No, we do not need the Pope to tell us Lutherans we are a mess, but it is kind of him to be concerned for us.  We should not take any comfort from the fact that most theological houses are a mess (even and especially Rome's) but neither should we let this mess prevent us from dialoging for the truth of the Gospel, for the primacy of the Word, and for the cause of genuine and authentic unity.

Catholicity and Biblical faithfulness are not some mountains to be climbed but fights that must be fought with vigilance and diligence to turn away heresy, clarify confusion, witness to the world, and catechize the faithful.  We are always but a generation away from losing the faith either to error or to indifference.  Only by remembering, reaffirming, and reforming the Church through the means of grace (Word and Sacrament) can we be sure that gates of hell will not prevail.  Until the day when Jesus does come again in His glory, the gates of hell will come very close to us and must be fought off without fail or Jesus will not find faith on earth.

5 comments:

John Joseph Flanagan said...

It was not just worldliness, greed, power, corruption and papal abuse which created the need for a Reformation. Luther saw the need, as others who tried earlier, to bring the Bible to the people, and in their own language. The doctrinal differences between Luther and the Pope were even more significant than the corruptions of men which infect Protestantism as well as Catholic teachings. In my view, there can be no resolution of these differences. We can be civil, and we can find some areas of agreement, but the body of teachings which embrace Catholicism cannot be accepted without compromising the spirit and intent of the Reformation. The Catholic Church, having failed to reform itself at the time of Luther, still remains the same church he left so long ago.

Padre Dave Poedel said...

It seems to be a uniquely LCMS characteristic that insists on complete agreement with every jot and tittle. The fact that Francis is thinking in these terms is a genuine excitement for me.

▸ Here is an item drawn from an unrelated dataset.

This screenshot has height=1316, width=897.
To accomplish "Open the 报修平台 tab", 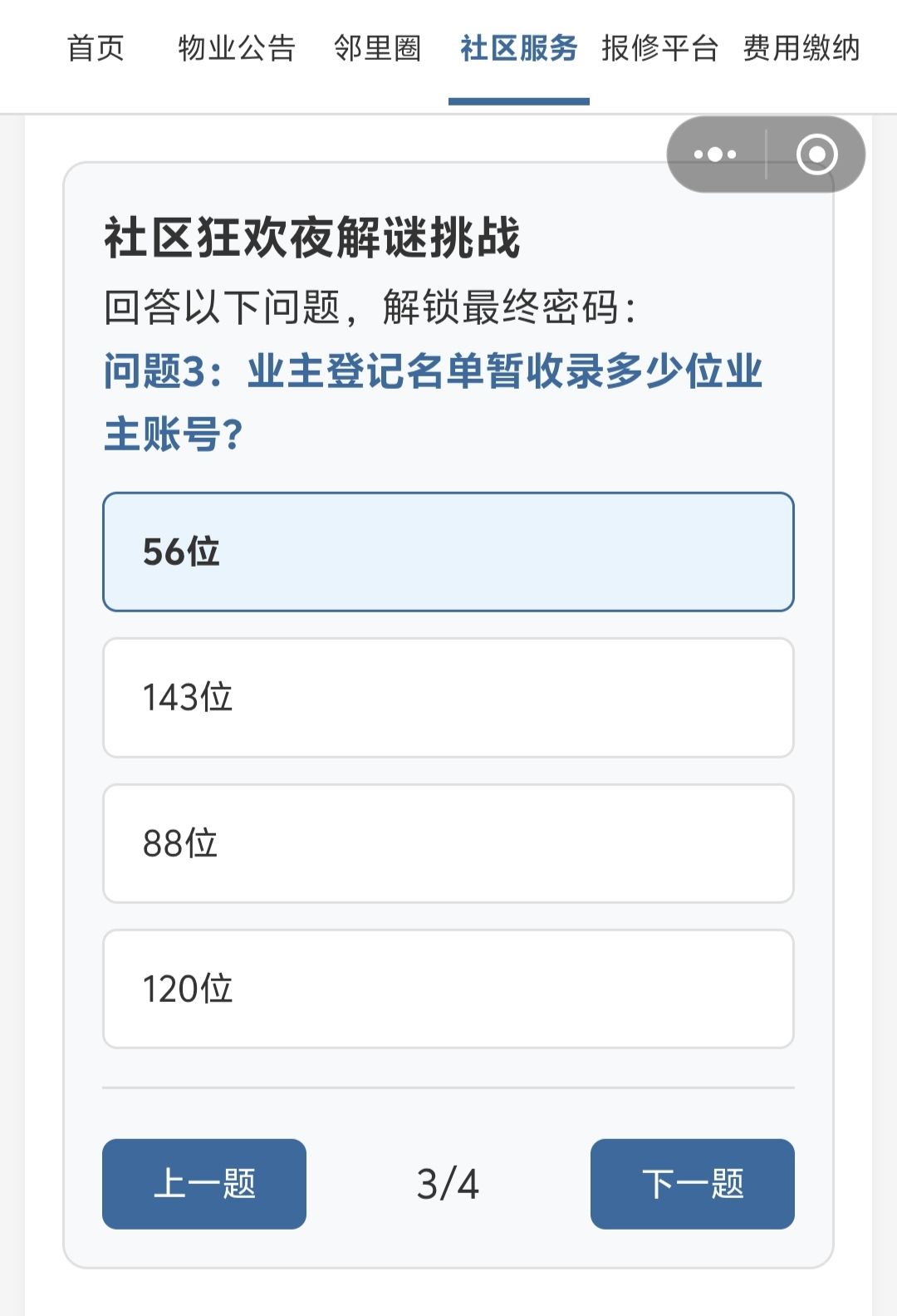I will [x=660, y=48].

If the Church on earth is to come together it must be with an acceptance of "wiggle room" that allows a Roman Catholic to think like a Roman Catholic and a LWF Lutheran to think like a LWF Lutheran and, yes, even a LCMS Lutheran to think in terms of parsing and dissecting and insisting on complete agreement in even the color of the ink used to produce a new document....oh wait....we don't like new documents. Of course I am being facetious, but the only way for me to survive in the LCMS is to be a little assertive and a little bit rebellious because we are not always, or even usually right. We need to learn to receive Christian brothers and sisters as Christian brothers and sisters without requiring a complete conversion! After all, Jesus, Luther and I didn't grow up Lutheran and I bring an irenicism forged on childhood abuse, and I bring a freedom to explore, and end up at the same place our Synod usually lines up.

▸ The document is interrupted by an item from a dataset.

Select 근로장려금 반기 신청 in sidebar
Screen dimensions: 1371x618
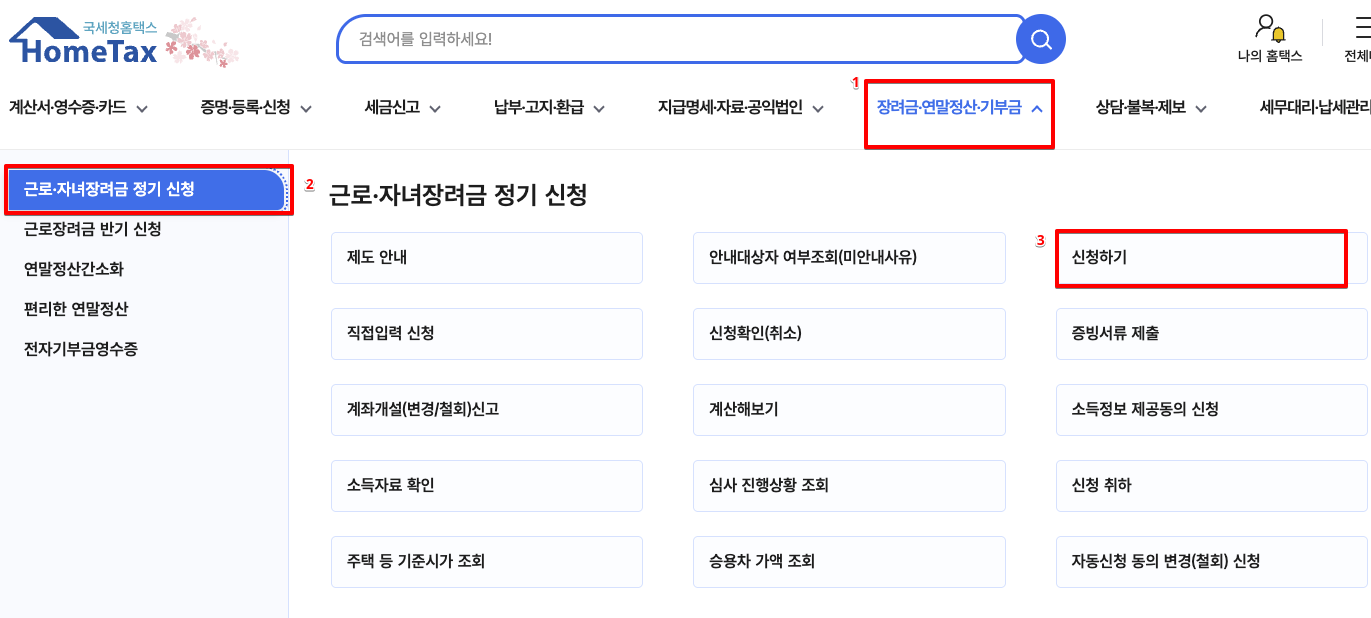[x=90, y=229]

I'm thankful for the Popes of my lifetime, as they have been a lot more open to us than we have to them.

Lutheran Lurker said...

Padre, I don't think Francis is being open but being oblique. Benedict had far more substantive things to say about Luther and he spoke more directly. A few off hand comments on a plane are not a real opening but a smokescreen and the way Francis works. a Lutheran Lurker

Cliff said...

The subject of unity has many codes or expectations that we all think alike and admit that the other guy is wrong and we are right. Wiggle room is a good term for us to function freely in our convictions as long as we adhere to the fundamental Christian truths such as the trinity and the divine and human nature of Christ along with His death resurrection and thus justifying all sinners.

Three of the main issues facing Christiandom today are abortion/assisted suicide gay marriage and the ordination of woman pastors/priests. We alone (LCMS, LCC Lutherans) stand with the Roman Catholics on this issue. This alone should be reason to celebrate and to respect one another.

David Gray said...

"We alone (LCMS, LCC Lutherans) stand with the Roman Catholics on this issue. "

That has to be one of the most surreal comments I've ever read. That is ignoring Baptists, who markedly outnumber Lutherans of any stripe, and the confessional Reformed denominations.